ONTAP LUN VMware datastore heartbeat region corrupted
- Views:
- 1,288
- Visibility:
- Public
- Votes:
- 1
- Category:
- aff-series
- Specialty:
- san
- Last Updated:
- 9/11/2023, 10:47:57 AM
Applies to
- ONTAP
- VMware ESXi
Issue
- Periodic datastore disconnections.
- Datastore corruption may occur.
- Generally impacts Datastores shared and used by all ESXi hosts in a vSphere datacenter for example a disk or OVF image repository.
- No errors detected in ONTAP event logs
- Some ESXi use Atomic test and set ( ATS) and some ESXI have ATS disabled, only using SCSI reservation
Example:
/var/run/log/vobd Abandoned event (esx.problem.vmfs.heartbeat.corruptondisk) after 6 failures.
/var/run/log/hostd info hostd[2184843] [Originator@6876 sub=Vimsvc.ha-eventmgr] Event 159405 : At least one corrupt on-disk heartbeat region was detected on volume abc_(NetApp).

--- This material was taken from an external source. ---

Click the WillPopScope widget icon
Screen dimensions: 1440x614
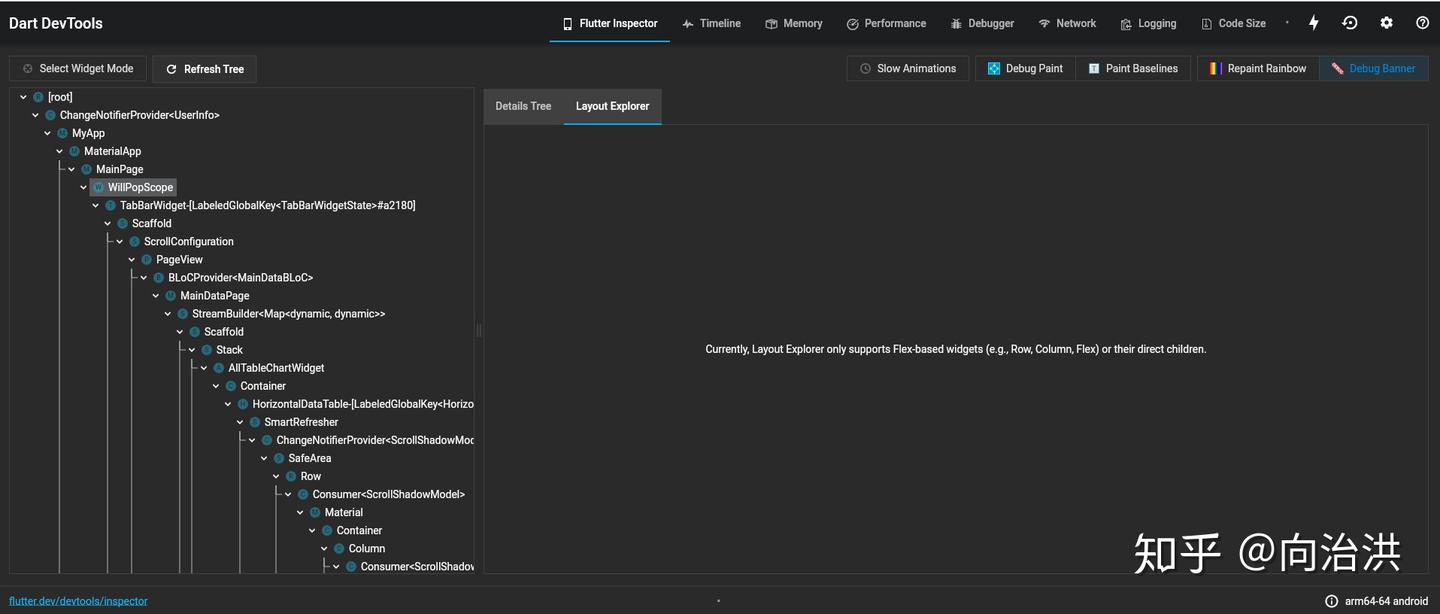click(x=98, y=187)
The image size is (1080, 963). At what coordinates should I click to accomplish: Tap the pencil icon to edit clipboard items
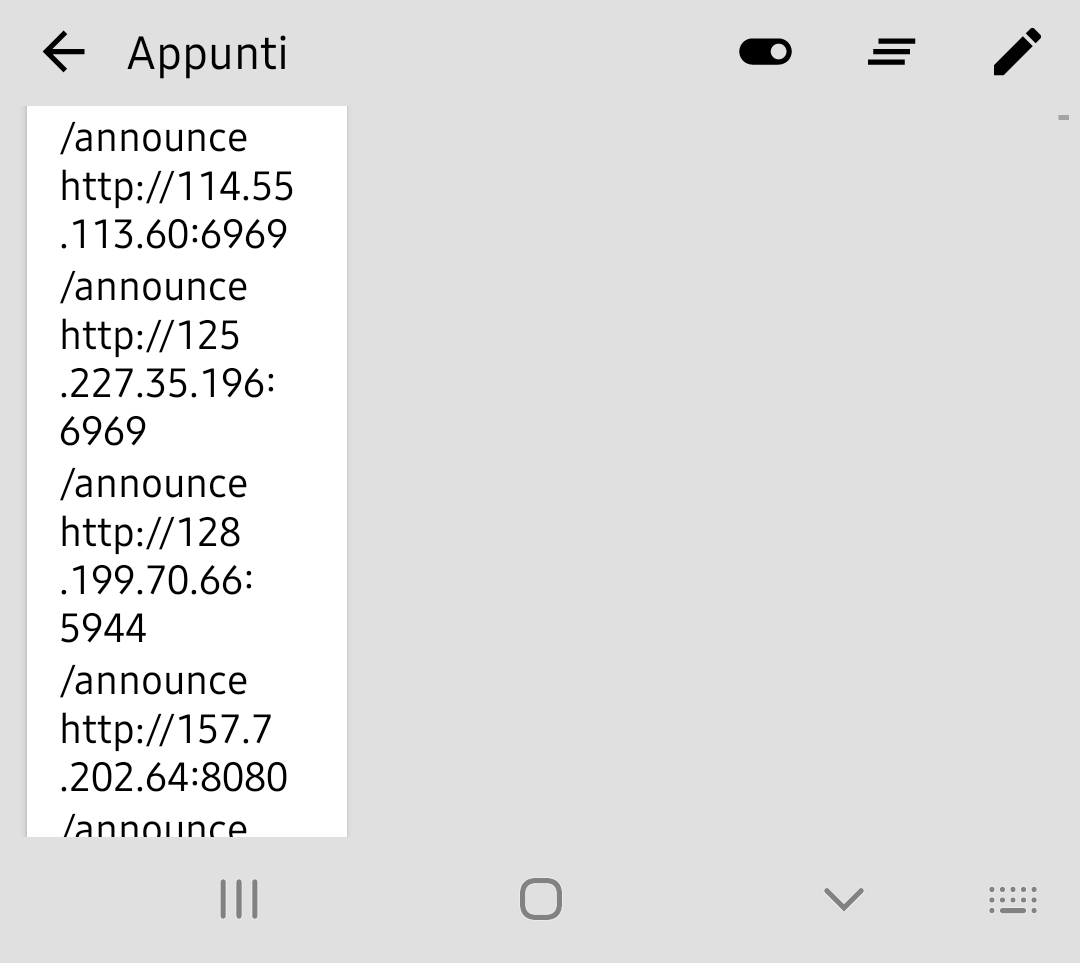(1017, 52)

Other regions of the volume might be damaged too.
/var/run/log/hostd.0:--> eventTypeId = "esx.problem.vmfs.heartbeat.corruptondisk"

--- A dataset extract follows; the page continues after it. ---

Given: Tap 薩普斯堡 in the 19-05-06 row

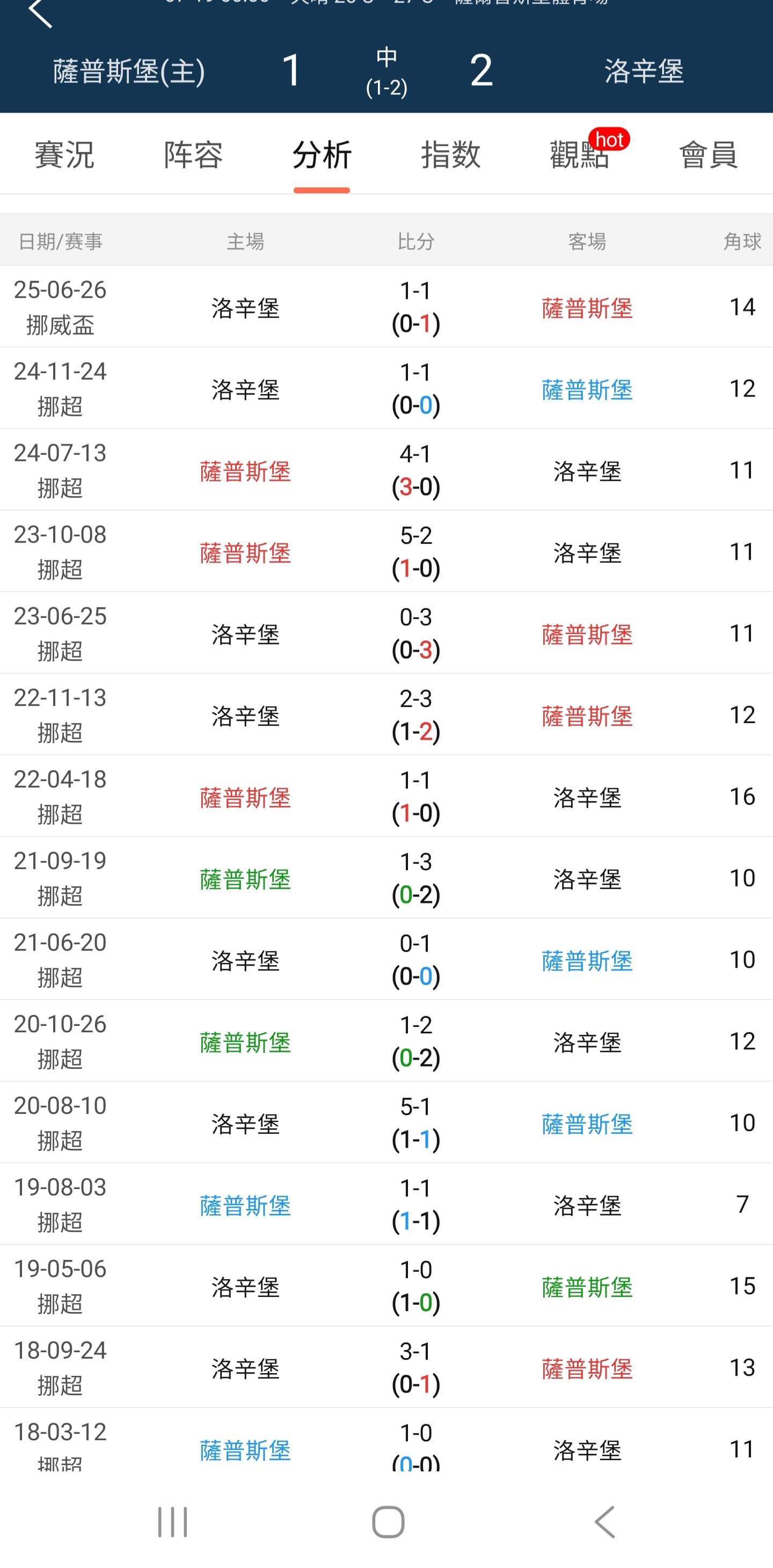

Failed to send event (esx.problem.vmfs.heartbeat.corruptondisk); 2 failures so far.
/var/run/log/vobd [vmfsCorrelator] 16326186567549us: [esx.problem.vmfs.heartbeat.corruptondisk] abc_NetApp
/var/run/log/vobd An event (esx.problem.vmfs.heartbeat.corruptondisk) could not be sent immediately to hostd; queueing for retry.